The fox gave him that glower again before returning to a more netural attitude. "I merely wish Shakal jih'lahgn," he replied, -- "the great harmony", Roger remembered -- "My personal feelings are secondary."
The way he said the statement, however, convinced Roger the opposite was true.
"Tell me," Roger asked socratically, trying to understand more about the fox's beliefs, "why is it that Shakallah is making you do all the work? Why not just make those two disappear? Or never have been born?"
"Clearly," snapped the fox, becoming now visibly irate, "they have a reason to be here. Such a mistake is, apparently, not worth their entire existence. I have a thesis to write, if you don't mind."
He abruptly got up and left in a huff.

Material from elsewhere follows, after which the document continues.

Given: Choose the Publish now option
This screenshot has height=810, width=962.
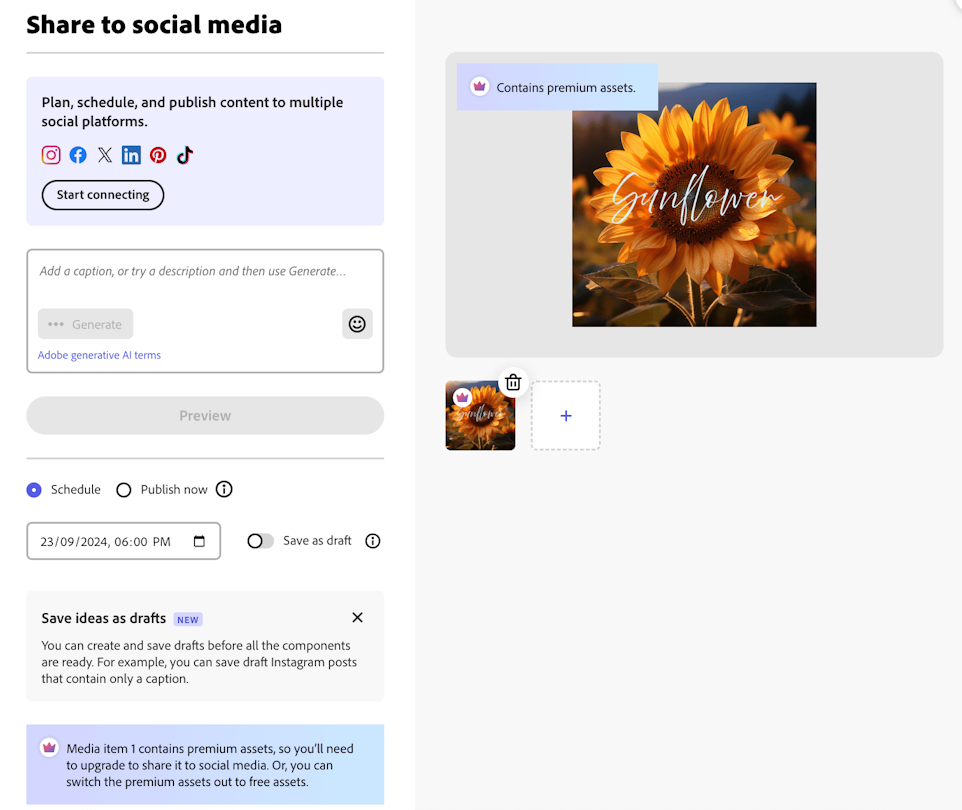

As far as Roger could tell, that was the least innocuous question he asked. He didn't expect such a response. What nerve had he struck, he wondered.
With the fox out of sight, and now out of mind, Roger returned to his continued work in philosophy, never expecting to see that fox again. He did decide, however, to read the chapter about religion again, out of order in his studies, to see if humans had an explaination of the fox. They too believed such things once, and he hoped they would also explain how the more tolerant won out.
***
"Hello there," purred a cat into Roger's ear. Roger looked up from his steak to see a sharp looking bobcat with a gold, bushy coat and sharp green eyes.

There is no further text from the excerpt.